── EXTRACTED INFORMATION

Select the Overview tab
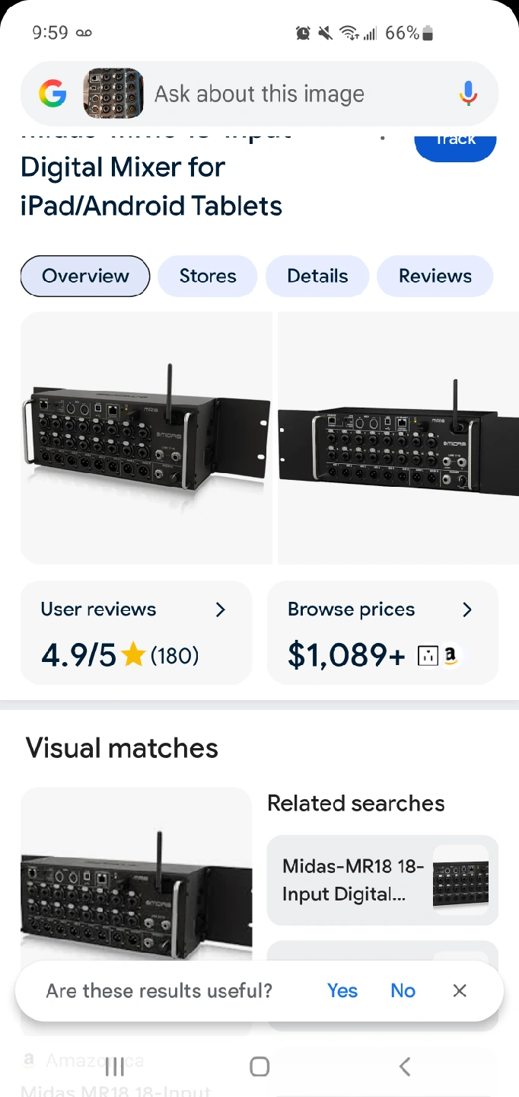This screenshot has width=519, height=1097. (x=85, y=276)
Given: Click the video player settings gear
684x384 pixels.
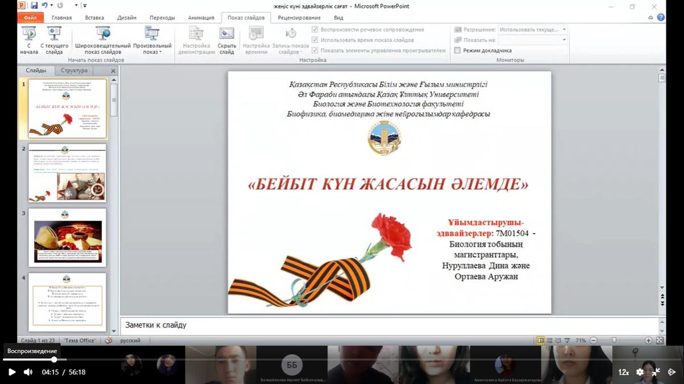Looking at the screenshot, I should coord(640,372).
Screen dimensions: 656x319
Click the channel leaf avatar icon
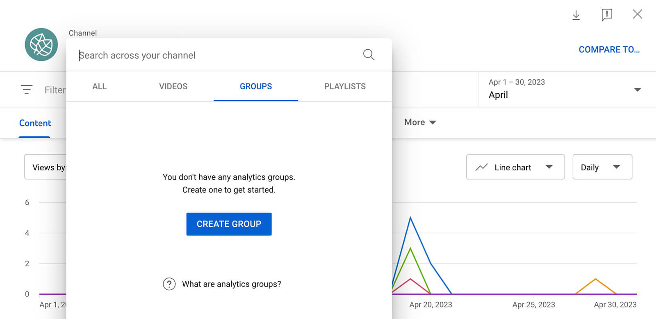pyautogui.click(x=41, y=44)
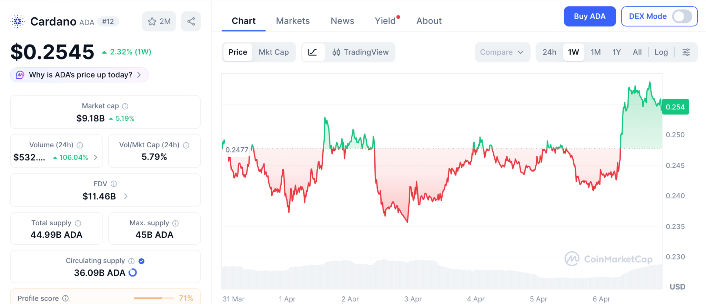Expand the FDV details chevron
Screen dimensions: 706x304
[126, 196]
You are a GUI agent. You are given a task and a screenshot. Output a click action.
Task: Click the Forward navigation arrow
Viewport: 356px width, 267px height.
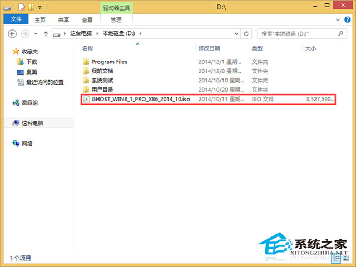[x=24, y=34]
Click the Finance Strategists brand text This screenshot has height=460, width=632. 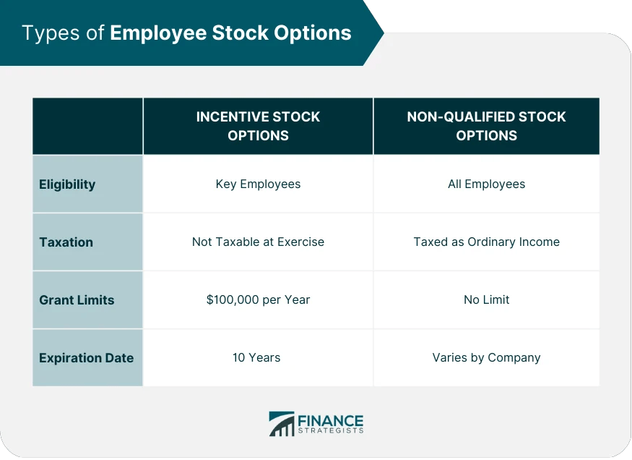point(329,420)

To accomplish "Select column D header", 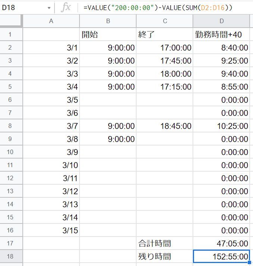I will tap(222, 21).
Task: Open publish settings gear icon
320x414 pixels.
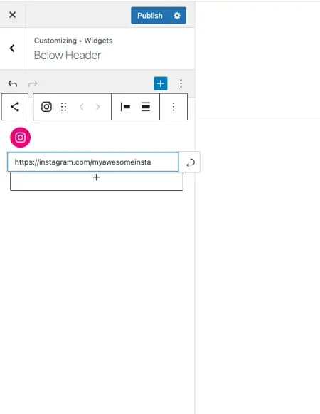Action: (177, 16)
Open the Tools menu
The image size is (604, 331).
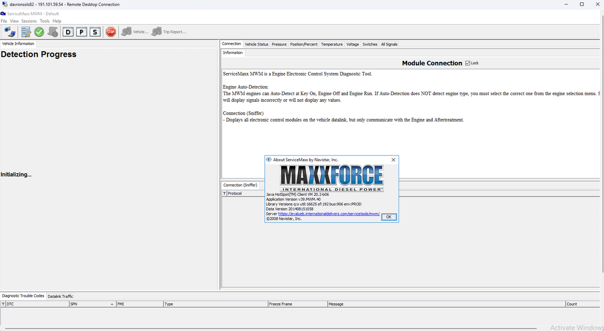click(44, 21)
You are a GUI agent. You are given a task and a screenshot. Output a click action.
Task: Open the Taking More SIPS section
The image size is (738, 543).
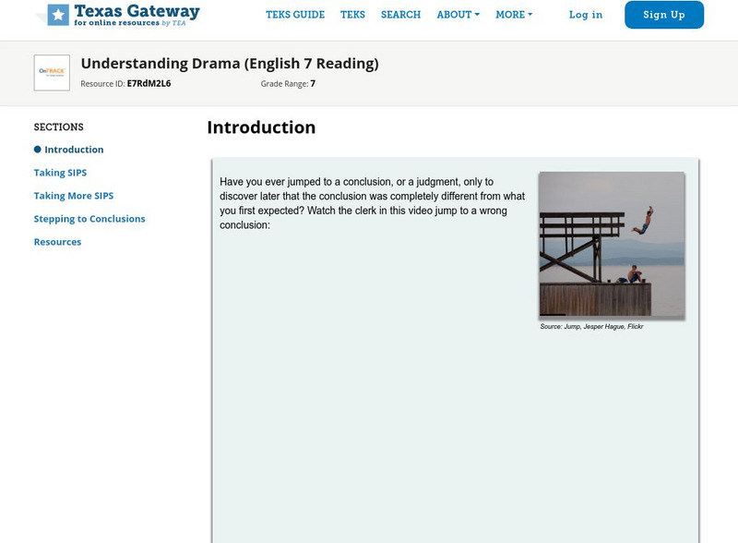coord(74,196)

────

__ASSIGNMENT__.
Among the records above, find the lines where the word "gear" appears and copy them.

__TASK SOLUTION__.
Given: Click the video player settings gear
Task: Open publish settings gear icon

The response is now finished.